DIRECTIONS FOR THIS TASK: Return every line of the material below without changing a single character.

(Entries for finding text and elements)
------------------------------------------------------------------------

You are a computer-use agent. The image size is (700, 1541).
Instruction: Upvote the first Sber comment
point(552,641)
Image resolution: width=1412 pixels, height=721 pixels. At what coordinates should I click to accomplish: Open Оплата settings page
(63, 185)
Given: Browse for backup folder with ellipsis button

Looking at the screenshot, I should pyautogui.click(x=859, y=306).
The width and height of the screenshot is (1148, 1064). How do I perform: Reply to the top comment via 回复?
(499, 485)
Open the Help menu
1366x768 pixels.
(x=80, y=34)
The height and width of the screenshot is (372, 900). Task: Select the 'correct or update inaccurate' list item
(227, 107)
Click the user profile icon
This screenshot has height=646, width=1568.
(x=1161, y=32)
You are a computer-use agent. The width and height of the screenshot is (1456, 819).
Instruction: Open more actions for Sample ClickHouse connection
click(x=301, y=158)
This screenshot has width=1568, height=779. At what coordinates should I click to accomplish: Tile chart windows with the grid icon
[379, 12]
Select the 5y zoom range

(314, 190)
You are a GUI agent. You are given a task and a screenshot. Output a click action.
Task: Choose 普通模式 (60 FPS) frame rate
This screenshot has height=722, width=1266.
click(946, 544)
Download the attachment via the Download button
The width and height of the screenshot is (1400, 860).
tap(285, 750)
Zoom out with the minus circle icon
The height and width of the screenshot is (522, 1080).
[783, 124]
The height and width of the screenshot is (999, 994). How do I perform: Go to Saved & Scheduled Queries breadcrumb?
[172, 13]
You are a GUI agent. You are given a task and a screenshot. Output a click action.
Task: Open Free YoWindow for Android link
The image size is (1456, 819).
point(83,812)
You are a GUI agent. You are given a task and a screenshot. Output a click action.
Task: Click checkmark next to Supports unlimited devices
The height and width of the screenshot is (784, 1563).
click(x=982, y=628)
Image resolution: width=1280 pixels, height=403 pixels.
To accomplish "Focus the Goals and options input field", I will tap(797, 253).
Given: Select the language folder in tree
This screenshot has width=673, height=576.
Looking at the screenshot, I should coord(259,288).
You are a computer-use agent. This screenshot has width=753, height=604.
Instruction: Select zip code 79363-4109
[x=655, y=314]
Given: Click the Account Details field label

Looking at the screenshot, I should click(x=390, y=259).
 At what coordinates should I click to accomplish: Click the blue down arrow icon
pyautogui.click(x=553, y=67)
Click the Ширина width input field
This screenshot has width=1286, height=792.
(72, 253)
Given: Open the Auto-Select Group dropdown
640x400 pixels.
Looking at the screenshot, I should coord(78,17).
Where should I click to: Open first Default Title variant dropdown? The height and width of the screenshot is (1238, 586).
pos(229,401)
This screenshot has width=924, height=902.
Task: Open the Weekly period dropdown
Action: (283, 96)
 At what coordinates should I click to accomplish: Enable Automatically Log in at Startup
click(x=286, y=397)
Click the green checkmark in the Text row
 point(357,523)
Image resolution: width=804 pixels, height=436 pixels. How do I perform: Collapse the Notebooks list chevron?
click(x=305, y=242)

------------------------------------------------------------------------

ANSWER FOR THIS EXERCISE:
You are a computer-use agent. The image size is (700, 1541).
Instruction: Upvote the first Sber comment
point(552,641)
Image resolution: width=1412 pixels, height=721 pixels. At what coordinates should I click to accomplish: Open Оплата settings page
(63, 185)
Given: Browse for backup folder with ellipsis button

Looking at the screenshot, I should pyautogui.click(x=859, y=306).
The width and height of the screenshot is (1148, 1064). How do I perform: Reply to the top comment via 回复?
(499, 485)
Open the Help menu
1366x768 pixels.
(x=80, y=34)
The height and width of the screenshot is (372, 900). Task: Select the 'correct or update inaccurate' list item
(227, 107)
Click the user profile icon
This screenshot has height=646, width=1568.
(x=1161, y=32)
You are a computer-use agent. The width and height of the screenshot is (1456, 819).
Instruction: Open more actions for Sample ClickHouse connection
click(x=301, y=158)
This screenshot has width=1568, height=779. At what coordinates should I click to accomplish: Tile chart windows with the grid icon
[379, 12]
Select the 5y zoom range

(314, 190)
You are a GUI agent. You are given a task and a screenshot. Output a click action.
Task: Choose 普通模式 (60 FPS) frame rate
This screenshot has height=722, width=1266.
click(946, 544)
Download the attachment via the Download button
The width and height of the screenshot is (1400, 860).
tap(285, 750)
Zoom out with the minus circle icon
The height and width of the screenshot is (522, 1080).
[783, 124]
The height and width of the screenshot is (999, 994). How do I perform: Go to Saved & Scheduled Queries breadcrumb?
[172, 13]
You are a GUI agent. You are given a task and a screenshot. Output a click action.
Task: Open Free YoWindow for Android link
The image size is (1456, 819).
point(83,812)
You are a GUI agent. You are given a task and a screenshot. Output a click action.
Task: Click checkmark next to Supports unlimited devices
The height and width of the screenshot is (784, 1563).
click(x=982, y=628)
Image resolution: width=1280 pixels, height=403 pixels.
To accomplish "Focus the Goals and options input field", I will tap(797, 253).
Given: Select the language folder in tree
This screenshot has width=673, height=576.
Looking at the screenshot, I should coord(259,288).
You are a computer-use agent. This screenshot has width=753, height=604.
Instruction: Select zip code 79363-4109
[x=655, y=314]
Given: Click the Account Details field label

Looking at the screenshot, I should click(x=390, y=259).
 At what coordinates should I click to accomplish: Click the blue down arrow icon
pyautogui.click(x=553, y=67)
Click the Ширина width input field
This screenshot has width=1286, height=792.
(72, 253)
Given: Open the Auto-Select Group dropdown
640x400 pixels.
Looking at the screenshot, I should coord(78,17).
Where should I click to: Open first Default Title variant dropdown? The height and width of the screenshot is (1238, 586).
pos(229,401)
This screenshot has width=924, height=902.
Task: Open the Weekly period dropdown
Action: (283, 96)
 At what coordinates should I click to accomplish: Enable Automatically Log in at Startup
click(x=286, y=397)
Click the green checkmark in the Text row
 point(357,523)
Image resolution: width=804 pixels, height=436 pixels. How do I perform: Collapse the Notebooks list chevron?
click(x=305, y=242)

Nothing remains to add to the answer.